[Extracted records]
========

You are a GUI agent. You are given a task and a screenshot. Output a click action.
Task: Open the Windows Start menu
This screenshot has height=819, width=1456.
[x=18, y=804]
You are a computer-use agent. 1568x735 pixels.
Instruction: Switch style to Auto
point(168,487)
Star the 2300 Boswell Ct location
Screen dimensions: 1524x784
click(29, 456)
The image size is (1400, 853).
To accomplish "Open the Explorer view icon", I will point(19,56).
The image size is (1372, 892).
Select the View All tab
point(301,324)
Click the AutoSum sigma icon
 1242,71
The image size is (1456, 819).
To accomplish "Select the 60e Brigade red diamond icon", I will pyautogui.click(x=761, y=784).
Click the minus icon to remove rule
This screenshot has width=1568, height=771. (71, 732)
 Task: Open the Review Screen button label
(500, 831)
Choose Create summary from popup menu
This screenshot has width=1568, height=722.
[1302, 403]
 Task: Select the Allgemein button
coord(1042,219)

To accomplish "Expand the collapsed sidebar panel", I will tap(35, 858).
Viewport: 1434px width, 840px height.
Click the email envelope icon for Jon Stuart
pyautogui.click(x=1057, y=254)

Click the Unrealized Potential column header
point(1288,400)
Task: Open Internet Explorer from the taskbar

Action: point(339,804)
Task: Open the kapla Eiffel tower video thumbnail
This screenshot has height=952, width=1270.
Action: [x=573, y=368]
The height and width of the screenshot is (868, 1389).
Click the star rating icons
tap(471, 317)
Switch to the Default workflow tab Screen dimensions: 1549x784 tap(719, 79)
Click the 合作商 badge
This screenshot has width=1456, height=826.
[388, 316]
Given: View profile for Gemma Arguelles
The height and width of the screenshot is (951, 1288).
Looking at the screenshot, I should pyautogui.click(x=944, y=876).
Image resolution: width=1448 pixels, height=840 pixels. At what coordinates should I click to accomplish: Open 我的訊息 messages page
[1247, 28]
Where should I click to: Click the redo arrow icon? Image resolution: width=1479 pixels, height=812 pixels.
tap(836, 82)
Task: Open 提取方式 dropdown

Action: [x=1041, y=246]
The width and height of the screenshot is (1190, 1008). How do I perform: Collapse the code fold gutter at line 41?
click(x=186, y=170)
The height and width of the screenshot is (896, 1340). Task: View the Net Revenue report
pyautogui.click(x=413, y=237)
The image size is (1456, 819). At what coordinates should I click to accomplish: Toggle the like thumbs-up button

========

→ **THE PROBLEM**
Counting every line of the entries that holds the word "will", report the total and no other text.

→ **OUTPUT BELOW**
3